The endogenous anti-angiogenic VEGF isoform, VEGF₁₆₅b inhibits human tumour growth in mice

Vascular endothelial growth factor-A is widely regarded as the principal stimulator of angiogenesis required for tumour growth. VEGF is generated as multiple isoforms of two families, the pro-angiogenic family generated by proximal splice site selection in the terminal exon, termed VEGF_xxx, and the anti-angiogenic family formed by distal splice site selection in the terminal exon, termed VEGF_xxxb, where xxx is the amino acid number.

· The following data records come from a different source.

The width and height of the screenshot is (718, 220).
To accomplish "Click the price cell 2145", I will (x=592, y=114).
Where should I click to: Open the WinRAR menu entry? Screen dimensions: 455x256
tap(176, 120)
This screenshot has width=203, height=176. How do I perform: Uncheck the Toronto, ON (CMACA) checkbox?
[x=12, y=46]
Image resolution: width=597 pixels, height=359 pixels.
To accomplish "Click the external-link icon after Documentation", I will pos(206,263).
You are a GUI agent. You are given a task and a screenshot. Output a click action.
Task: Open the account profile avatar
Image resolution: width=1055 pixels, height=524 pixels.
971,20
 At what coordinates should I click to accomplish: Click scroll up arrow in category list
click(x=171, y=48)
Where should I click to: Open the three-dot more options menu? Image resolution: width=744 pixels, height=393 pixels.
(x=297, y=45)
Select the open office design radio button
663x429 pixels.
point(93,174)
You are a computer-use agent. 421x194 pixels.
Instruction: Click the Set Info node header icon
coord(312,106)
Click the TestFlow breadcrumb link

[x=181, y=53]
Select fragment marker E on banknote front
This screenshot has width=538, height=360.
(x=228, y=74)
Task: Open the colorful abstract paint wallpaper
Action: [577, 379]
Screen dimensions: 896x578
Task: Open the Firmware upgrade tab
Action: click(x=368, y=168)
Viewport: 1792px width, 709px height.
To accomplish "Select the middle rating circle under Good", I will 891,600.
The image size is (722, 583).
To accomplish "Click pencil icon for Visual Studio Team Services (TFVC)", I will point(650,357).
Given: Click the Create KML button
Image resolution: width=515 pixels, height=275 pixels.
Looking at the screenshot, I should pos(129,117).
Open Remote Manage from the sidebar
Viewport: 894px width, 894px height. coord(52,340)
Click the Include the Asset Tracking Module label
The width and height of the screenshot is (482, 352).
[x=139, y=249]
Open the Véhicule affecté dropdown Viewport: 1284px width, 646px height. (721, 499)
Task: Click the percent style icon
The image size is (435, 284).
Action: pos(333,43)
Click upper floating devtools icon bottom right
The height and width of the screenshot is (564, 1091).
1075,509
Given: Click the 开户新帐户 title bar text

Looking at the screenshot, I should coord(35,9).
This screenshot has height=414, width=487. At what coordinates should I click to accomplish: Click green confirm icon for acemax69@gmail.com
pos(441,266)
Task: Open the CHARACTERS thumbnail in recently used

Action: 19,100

The most studied isoforms, VEGF₁₆₅ and VEGF₁₆₅b have been shown to be present in tumour and normal tissues respectively. VEGF ₁₆₅b has been shown to inhibit VEGF- and hypoxia-induced angiogenesis, and VEGF-induced cell migration and proliferation in vitro. Here we show that overexpression of VEGF₁₆₅b by tumour cells inhibits the growth of prostate carcinoma, Ewing's sarcoma and renal cell carcinoma in xenografted mouse tumour models. Moreover, VEGF₁₆₅b overexpression inhibited tumour cell-mediated migration and proliferation of endothelial cells. These data show that overexpression of VEGF₁₆₅b can inhibit growth of multiple tumour types in vivo indicating that VEGF₁₆₅b has potential as an anti-angiogenic, anti-tumour strategy in a number of different tumour types, either by control of VEGF₁₆₅b expression by regulation of splicing, overexpression of VEGF₁₆₅b, or therapeutic delivery of VEGF₁₆₅b to tumours.